La garantie peut porter sur l’impossibilité d’exercer « sa » profession, ou sur l’impossibilité d’exercer « toute » profession. Cette nuance est importante. Le premier cas est le plus protecteur. C’est d’ailleurs le choix d’une majorité d’assureurs qui reprennent le critère énoncé par le Comité Consultatif du Secteur Financier (CCSF) selon lequel « pour une personne en activité, évaluation en fonction de la profession exercée au jour du sinistre ». En effet, dans le second cas l’assureur peut refuser l’indemnisation dès lors que l’assuré est jugé apte à exercer un autre métier que le sien.

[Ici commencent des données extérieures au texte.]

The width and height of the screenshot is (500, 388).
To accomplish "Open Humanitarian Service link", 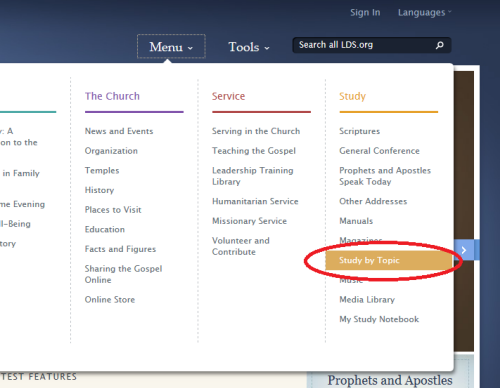I will click(x=255, y=201).
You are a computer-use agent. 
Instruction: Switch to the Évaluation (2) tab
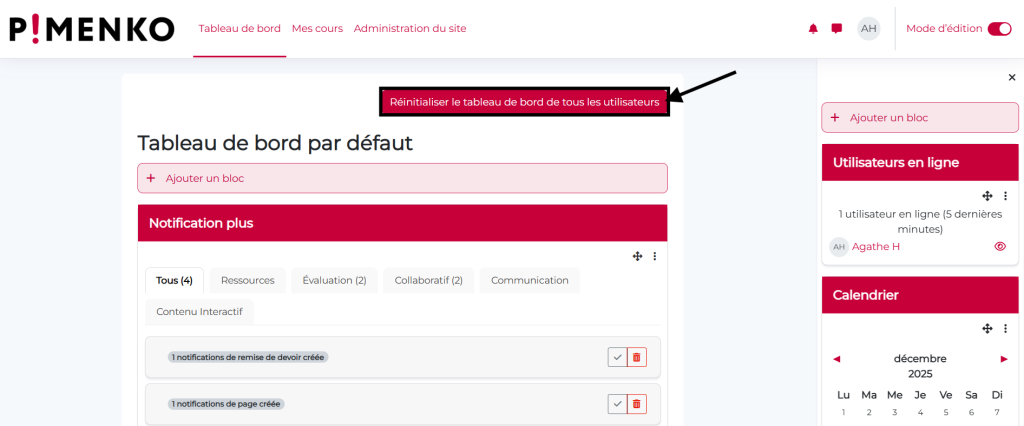334,281
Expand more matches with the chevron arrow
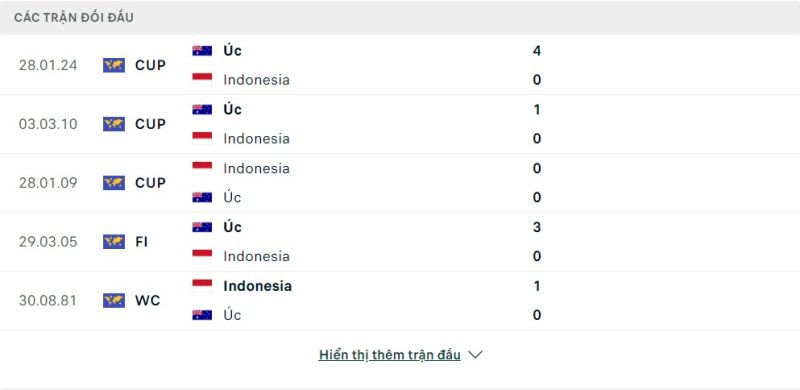The height and width of the screenshot is (390, 800). 475,354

La garantie peut également couvrir, plus largement, l’impossibilité, pour l’assuré n’ayant plus d’activité professionnelle rémunérée au jour du sinistre, de se livrer à ses activités habituelles en raison d’une maladie ou d’un accident.

Quelles exclusions ?

Il existe des cas où l’interruption de l’activité professionnelle consécutive à un accident ou une maladie n’est pas prise en charge par l’assureur. Ces cas d’exclusions peuvent concerner les affections psychologiques (dépression…) ou les atteintes vertébrales ou discales mais peuvent être couvertes par la souscription d’options. Par ailleurs, la pratique d’un sport à risques (parachute, deltaplane…) ou d’un métier à risques peuvent aussi faire l’objet d’exclusions ou être couvertes moyennant le paiement d’une surprime. Ces cas varient fortement en fonction des assureurs et des contrats. Plus généralement, les conséquences de comportements illégaux ou irresponsables (délit, crime, accident en état d’ivresse…) et les faits volontaires de l’assuré (tentative de suicide...), ainsi que les conséquences des guerres civiles, attentats ou émeutes ne sont pas couverts.